AIM OF THE TASK — Report the count of lines below in which the string "Policy" occurs; include nothing else.

───── DATASET ENTRIES

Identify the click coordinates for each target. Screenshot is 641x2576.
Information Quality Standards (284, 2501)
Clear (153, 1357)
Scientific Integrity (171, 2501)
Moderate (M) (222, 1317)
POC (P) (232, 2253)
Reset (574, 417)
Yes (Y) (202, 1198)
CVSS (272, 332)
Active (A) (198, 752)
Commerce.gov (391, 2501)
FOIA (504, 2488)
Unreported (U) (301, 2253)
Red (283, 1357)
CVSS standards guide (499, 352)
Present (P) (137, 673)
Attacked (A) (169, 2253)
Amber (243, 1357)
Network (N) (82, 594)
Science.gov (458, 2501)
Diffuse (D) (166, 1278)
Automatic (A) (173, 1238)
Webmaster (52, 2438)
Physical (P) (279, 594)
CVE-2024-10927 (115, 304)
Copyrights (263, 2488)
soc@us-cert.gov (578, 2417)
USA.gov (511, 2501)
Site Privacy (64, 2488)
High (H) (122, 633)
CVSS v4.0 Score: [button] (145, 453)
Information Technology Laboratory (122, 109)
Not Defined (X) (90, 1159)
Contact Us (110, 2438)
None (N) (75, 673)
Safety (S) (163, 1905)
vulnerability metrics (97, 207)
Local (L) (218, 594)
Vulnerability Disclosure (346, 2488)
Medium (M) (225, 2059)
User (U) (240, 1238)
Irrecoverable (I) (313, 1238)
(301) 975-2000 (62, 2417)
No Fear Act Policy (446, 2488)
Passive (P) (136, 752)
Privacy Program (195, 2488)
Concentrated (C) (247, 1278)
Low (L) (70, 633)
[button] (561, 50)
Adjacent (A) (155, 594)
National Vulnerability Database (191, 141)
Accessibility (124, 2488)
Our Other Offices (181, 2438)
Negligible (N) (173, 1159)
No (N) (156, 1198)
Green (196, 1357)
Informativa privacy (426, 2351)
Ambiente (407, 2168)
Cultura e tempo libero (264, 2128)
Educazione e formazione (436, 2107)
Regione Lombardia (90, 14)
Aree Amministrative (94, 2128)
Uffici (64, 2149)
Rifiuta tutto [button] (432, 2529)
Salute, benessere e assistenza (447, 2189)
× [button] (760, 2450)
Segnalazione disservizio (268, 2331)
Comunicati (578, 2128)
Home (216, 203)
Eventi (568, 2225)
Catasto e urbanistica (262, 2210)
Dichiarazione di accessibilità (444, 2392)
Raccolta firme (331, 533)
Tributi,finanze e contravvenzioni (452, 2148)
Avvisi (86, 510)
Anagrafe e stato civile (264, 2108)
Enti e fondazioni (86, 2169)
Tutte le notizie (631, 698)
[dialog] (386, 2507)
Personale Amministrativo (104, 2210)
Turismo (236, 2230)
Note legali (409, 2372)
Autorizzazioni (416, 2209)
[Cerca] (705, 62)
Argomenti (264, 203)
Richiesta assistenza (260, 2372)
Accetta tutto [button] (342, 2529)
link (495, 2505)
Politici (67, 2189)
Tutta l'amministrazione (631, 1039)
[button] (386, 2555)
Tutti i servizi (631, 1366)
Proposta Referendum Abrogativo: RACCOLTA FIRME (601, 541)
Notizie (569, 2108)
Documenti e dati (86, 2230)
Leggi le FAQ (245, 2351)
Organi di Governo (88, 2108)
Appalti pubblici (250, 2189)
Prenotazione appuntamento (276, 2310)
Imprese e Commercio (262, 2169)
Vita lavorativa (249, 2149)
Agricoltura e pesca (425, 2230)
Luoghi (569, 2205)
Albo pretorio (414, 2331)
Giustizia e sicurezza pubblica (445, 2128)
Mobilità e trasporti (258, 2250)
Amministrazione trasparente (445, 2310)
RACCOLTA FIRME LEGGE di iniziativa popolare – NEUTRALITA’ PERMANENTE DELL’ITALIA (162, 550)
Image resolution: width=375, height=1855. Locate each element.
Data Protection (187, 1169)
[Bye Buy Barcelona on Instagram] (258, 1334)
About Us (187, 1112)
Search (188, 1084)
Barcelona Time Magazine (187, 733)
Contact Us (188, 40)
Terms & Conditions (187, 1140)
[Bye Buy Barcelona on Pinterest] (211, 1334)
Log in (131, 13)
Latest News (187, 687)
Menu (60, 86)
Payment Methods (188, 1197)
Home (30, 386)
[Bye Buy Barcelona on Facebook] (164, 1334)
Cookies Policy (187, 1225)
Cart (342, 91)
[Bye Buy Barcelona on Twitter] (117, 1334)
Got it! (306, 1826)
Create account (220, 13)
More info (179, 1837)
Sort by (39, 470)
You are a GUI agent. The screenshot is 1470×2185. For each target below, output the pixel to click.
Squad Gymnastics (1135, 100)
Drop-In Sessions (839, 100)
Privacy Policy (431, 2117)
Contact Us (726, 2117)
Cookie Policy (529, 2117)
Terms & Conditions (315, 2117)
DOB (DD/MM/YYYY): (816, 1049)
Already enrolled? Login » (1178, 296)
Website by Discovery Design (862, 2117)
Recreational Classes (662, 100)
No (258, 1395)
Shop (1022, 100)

──────────

TASK SOLUTION — 4